Kolumne Schwäbisches
Tagblatt
Tübingen, 02.12.2005
(Zwangs-)Bündnis mit wenig Perspektiven
Nach zweieinhalb Monaten des Ringens beginnt die neue
Regierung endlich zu regieren. Die Oppositionsarbeit
hat nun einen konkreten Bezug. Die Schonzeit ist vorbei.
Es gilt, die große Koalition an den großen
Herausforderungen zu messen und nicht an ihrem kleinsten
gemeinsamen Nenner.
Verglichen mit den großen Themen des Wahlkampfes
weist der Koalitionsvertrag kaum perspektivische Konzepte
zur Bekämpfung der Arbeitslosigkeit, zur Lösung
der Finanzprobleme der Sozialversicherungssysteme und
auch keine Strategie zum Abbau der Staatsverschuldung
auf. Hehrere Worte dazu findet man nur im Vorwort unter
dem schönen Motto: „Sanieren, konsolidieren,
investieren“.
Statt wegweisender Konzepte, wie Arbeitslosigkeit
bekämpft und Wachstum angestoßen werden kann,
kleinliche Korrekturen an Hartz IV-Arbeitsmarktregelungen
und altbekannte Glaubenssätze zum Wirtschaftswachstum,
das „irgendwie“ die Probleme lösen
würde.
Der Koalitionsvertrag steckt voller Widersprüche.
Beispiel: Verkehrspolitik. Trotz allgemeiner Bekenntnisse
zur Notwendigkeit von Klimaschutzpolitik sucht man im
Verkehrsbereich vergeblich nach konkreten Umsetzungen.
Im Gegenteil: Der Flugverkehr wird als wunderbare Wachstumsbranche
dargestellt, die man entsprechend den Wünschen
der Flugwirtschaft unterstützen will, also weiter
Steuerprivilegien erhalten.
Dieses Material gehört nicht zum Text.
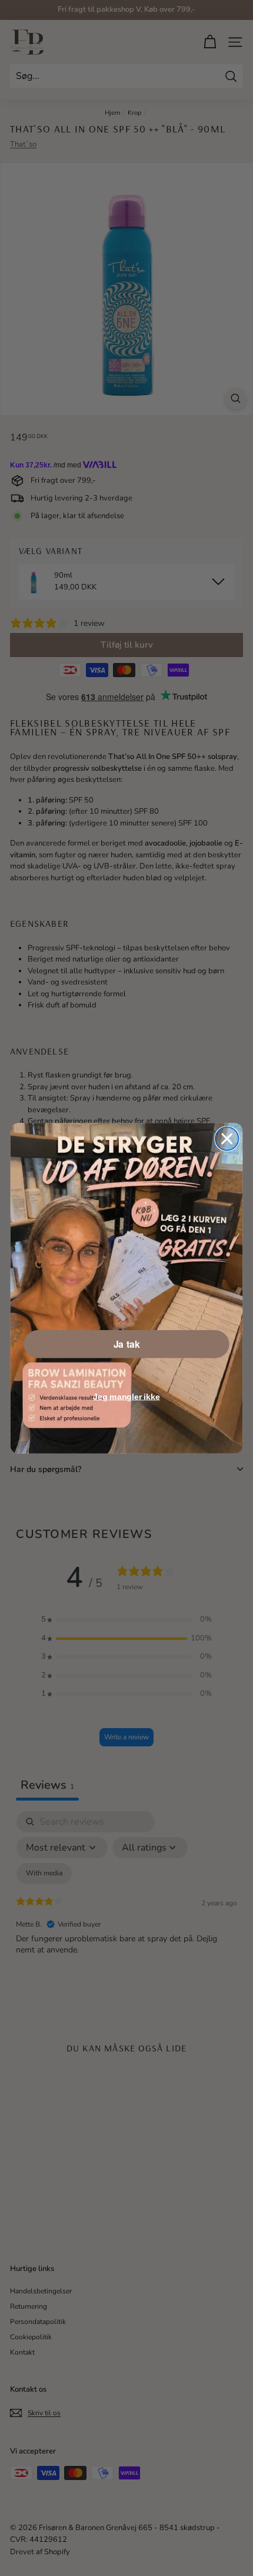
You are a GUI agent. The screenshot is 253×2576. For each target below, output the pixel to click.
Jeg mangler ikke (126, 1396)
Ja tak (127, 1344)
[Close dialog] (226, 1138)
Zum Schienenverkehr vollmundige
Bekenntnisse zum weiteren Ausbau der Infrastruktur bei
gleichzeitiger Ankündigung drastischer Kürzungen
(-3.1Mrd. in vier Jahren) der so genannten Regionalisierungsmittel.
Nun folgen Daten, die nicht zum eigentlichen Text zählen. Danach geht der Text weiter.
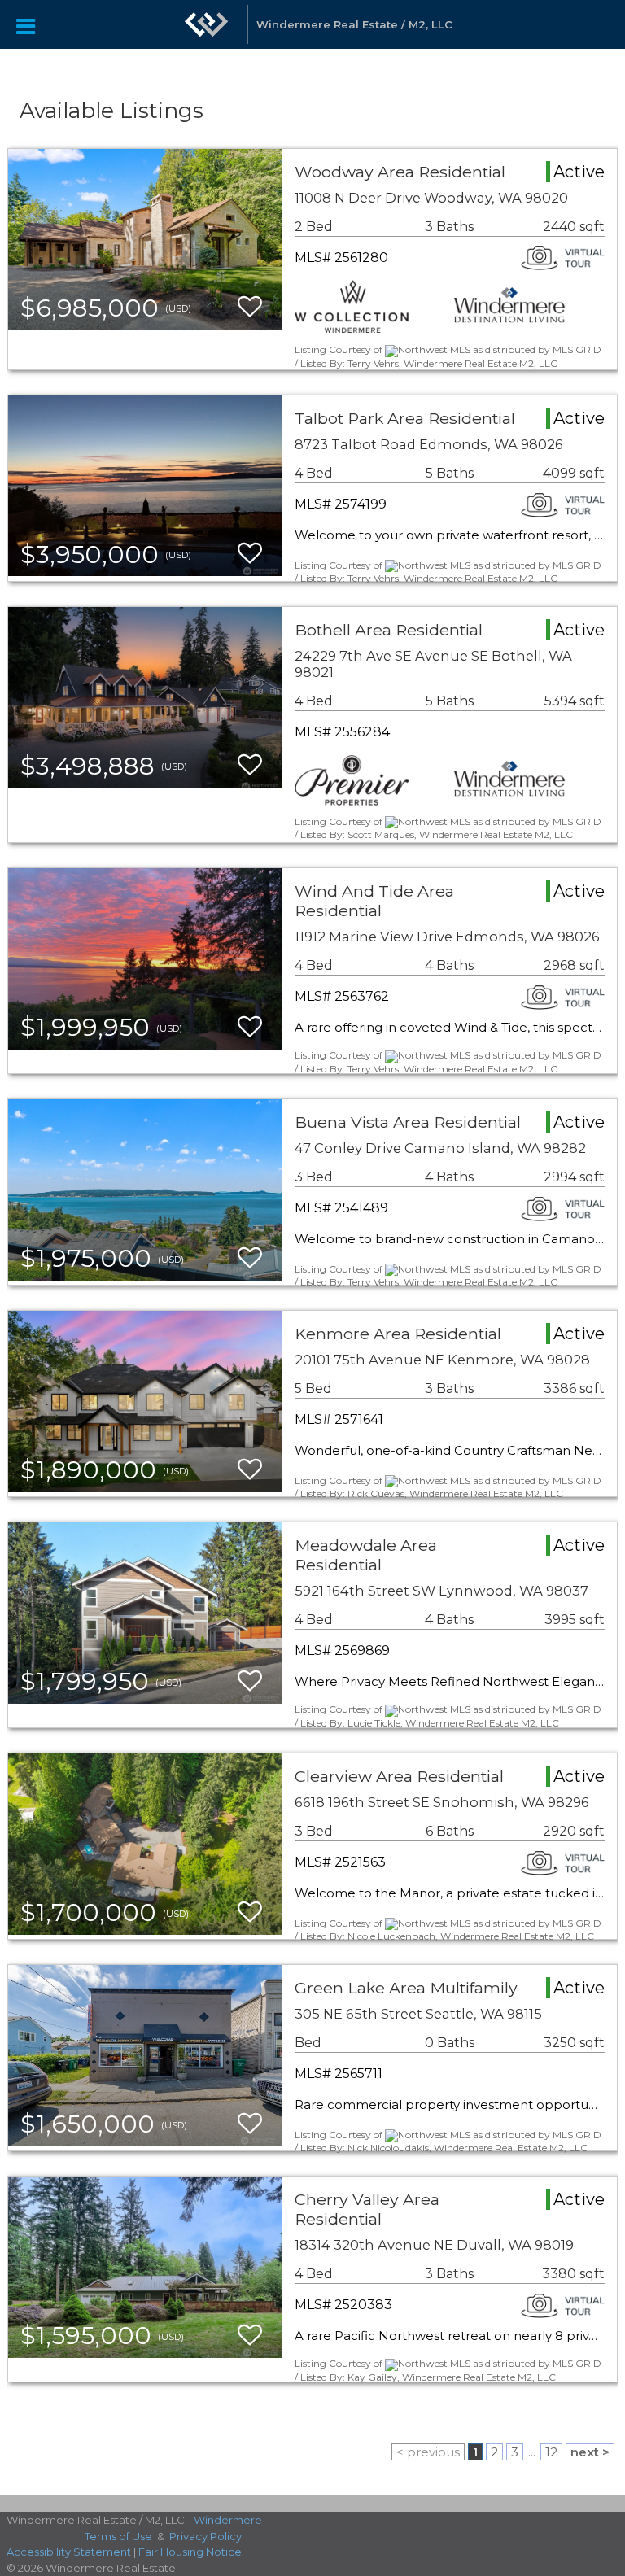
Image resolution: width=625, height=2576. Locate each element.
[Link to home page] (206, 24)
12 (551, 2452)
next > (590, 2452)
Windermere (228, 2519)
Das bedeutet, dass die Länder deutlich weniger
Geld für die Bestellung der Nahverkehrsangebote
zur Verfügung haben werden. Faktisch fiele jeder
5. Nahverkehrszug aus, wenn die Länder im Bundesrat
der Bundesregierung folgen würden.
Widersprüche auch in der Steuer- und Lohnnebenkostenpolitik:
Während man mit einem Teil der Mehrwertsteuereinnahmen
die Arbeitslosenversicherungsbeiträge senkt, trägt
man gleichzeitig dazu bei, dass die Beiträge zur
Kranken- und Rentenversicherung steigen. Am Ende würden
die Lohnnebenkosten um ca. 1 Prozent sinken. Wahrlich
kein großer Schlag zur Bekämpfung der Arbeitslosigkeit,
v.a. wenn man bedenkt, dass mit der Mehrwertsteuererhöhung
um 3 Prozent die Preise z.B. im Dienstleistungsbereich
drastisch steigen werden. Das wird die Nachfrage eher
abwürgen und die Schwarzarbeit ankurbeln.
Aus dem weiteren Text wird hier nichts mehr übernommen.